When "share" occurs in a line of the material, copy that line.

**DATA IN THIS EXERCISE:**
——————
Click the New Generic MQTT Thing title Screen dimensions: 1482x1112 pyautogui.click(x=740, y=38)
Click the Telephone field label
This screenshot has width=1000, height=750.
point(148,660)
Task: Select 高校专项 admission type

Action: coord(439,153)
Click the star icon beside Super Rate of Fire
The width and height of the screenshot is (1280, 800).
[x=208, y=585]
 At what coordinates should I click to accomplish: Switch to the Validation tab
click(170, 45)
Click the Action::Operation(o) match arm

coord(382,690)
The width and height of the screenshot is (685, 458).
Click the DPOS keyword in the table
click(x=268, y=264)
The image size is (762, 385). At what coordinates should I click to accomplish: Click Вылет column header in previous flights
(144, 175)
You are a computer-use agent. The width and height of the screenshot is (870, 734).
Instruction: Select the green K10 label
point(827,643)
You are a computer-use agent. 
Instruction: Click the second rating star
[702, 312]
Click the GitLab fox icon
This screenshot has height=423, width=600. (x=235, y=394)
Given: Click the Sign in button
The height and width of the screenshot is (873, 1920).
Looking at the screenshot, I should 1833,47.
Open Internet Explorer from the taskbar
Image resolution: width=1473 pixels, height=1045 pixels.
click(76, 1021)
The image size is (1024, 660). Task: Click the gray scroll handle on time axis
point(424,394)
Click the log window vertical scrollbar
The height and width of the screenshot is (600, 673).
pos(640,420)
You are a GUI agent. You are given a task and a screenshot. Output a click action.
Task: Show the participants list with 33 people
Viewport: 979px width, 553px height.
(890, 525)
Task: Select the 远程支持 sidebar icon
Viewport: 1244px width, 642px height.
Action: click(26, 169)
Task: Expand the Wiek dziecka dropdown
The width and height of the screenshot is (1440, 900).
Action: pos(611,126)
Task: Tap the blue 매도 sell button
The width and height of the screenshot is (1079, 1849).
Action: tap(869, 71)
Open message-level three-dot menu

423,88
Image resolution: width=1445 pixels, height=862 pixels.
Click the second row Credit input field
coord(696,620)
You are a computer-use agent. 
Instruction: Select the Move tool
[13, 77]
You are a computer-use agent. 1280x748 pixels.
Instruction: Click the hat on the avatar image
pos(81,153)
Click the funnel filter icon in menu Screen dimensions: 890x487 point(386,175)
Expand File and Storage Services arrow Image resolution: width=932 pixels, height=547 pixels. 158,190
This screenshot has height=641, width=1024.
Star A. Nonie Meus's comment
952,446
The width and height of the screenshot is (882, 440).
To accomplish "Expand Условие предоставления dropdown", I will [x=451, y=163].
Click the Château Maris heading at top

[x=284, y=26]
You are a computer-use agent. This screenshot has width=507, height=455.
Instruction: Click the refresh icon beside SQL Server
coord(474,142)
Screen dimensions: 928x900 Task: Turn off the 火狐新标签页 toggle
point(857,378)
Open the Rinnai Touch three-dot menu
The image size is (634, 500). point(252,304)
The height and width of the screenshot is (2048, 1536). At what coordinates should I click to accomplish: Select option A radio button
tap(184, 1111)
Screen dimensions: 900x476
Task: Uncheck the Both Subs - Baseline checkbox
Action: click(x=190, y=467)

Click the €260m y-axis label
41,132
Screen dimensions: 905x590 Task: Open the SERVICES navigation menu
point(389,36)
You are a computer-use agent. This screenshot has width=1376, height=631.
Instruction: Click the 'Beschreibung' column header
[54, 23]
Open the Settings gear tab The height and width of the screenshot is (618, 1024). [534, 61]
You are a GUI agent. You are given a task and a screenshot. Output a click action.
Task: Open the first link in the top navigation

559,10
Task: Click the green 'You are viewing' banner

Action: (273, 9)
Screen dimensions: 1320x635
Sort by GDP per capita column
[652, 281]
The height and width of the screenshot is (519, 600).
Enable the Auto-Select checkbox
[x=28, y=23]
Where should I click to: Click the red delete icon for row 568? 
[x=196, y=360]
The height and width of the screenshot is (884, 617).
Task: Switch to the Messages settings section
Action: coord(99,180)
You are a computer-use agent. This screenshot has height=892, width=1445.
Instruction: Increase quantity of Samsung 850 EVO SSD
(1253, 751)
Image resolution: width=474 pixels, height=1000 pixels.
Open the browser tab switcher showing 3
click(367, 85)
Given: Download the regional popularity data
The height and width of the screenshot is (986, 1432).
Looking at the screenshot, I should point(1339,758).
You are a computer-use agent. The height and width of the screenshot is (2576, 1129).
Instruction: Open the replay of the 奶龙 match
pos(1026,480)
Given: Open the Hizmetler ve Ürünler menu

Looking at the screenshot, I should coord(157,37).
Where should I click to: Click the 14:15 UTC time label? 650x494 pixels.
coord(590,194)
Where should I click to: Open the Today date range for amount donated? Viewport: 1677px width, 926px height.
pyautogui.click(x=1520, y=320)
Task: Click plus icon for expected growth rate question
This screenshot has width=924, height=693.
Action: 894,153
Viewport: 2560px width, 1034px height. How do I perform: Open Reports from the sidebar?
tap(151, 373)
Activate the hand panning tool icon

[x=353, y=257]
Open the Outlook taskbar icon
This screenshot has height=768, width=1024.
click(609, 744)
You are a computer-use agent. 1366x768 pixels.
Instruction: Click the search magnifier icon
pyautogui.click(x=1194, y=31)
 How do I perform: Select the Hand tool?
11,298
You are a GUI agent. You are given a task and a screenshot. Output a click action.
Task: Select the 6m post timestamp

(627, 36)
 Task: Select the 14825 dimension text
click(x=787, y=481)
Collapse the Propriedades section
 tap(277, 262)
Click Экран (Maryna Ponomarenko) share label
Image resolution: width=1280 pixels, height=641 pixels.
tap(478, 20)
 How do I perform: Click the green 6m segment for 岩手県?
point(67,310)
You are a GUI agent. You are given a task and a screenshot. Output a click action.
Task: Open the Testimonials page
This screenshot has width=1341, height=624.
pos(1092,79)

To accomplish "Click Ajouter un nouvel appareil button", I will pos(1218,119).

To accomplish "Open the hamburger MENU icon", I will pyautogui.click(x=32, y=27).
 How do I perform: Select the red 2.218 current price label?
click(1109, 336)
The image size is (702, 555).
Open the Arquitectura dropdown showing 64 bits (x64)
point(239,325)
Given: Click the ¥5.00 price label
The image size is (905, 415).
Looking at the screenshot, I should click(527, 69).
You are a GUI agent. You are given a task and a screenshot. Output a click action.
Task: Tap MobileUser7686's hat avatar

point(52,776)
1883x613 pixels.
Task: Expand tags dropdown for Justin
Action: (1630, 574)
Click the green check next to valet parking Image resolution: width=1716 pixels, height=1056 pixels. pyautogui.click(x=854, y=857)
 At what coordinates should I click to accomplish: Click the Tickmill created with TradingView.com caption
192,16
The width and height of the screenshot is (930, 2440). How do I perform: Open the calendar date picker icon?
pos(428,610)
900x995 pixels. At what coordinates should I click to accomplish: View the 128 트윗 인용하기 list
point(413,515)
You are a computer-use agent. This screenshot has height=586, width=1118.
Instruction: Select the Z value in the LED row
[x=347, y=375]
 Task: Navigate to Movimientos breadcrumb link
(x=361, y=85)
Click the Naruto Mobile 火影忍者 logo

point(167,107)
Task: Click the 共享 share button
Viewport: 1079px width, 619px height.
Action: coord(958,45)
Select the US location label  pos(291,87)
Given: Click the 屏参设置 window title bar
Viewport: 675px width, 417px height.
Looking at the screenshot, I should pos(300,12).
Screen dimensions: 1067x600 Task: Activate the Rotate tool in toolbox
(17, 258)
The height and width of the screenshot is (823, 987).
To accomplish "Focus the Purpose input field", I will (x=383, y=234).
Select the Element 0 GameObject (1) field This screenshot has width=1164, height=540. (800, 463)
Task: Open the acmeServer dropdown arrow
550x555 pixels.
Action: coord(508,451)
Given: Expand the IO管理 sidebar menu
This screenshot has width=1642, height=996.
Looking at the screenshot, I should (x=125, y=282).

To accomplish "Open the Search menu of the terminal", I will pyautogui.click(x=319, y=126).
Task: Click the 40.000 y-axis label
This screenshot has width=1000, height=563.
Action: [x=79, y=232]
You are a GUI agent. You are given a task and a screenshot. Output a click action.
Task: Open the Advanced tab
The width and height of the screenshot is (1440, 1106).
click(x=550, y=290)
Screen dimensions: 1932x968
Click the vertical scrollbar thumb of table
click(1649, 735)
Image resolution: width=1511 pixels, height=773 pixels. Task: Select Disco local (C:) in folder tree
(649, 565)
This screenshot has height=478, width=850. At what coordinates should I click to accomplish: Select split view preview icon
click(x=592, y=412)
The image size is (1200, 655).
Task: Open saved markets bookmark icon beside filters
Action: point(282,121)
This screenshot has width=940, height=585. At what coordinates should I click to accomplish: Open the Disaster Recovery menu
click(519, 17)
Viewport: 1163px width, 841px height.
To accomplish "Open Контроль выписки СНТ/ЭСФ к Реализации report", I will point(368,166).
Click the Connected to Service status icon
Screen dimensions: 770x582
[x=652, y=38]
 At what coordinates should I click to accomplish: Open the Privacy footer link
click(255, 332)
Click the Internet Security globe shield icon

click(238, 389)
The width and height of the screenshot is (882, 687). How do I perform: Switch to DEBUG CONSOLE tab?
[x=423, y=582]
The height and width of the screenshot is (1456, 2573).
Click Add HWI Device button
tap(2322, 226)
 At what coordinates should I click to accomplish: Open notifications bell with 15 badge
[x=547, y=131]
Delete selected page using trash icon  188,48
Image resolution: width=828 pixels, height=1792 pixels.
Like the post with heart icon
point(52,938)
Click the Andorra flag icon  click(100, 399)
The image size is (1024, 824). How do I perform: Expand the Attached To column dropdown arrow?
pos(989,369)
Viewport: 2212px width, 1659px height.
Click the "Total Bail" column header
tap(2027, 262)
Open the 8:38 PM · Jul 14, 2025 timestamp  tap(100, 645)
——————
**TASK SOLUTION:**
Click Экран (Maryna Ponomarenko) share label
Task: Click the 共享 share button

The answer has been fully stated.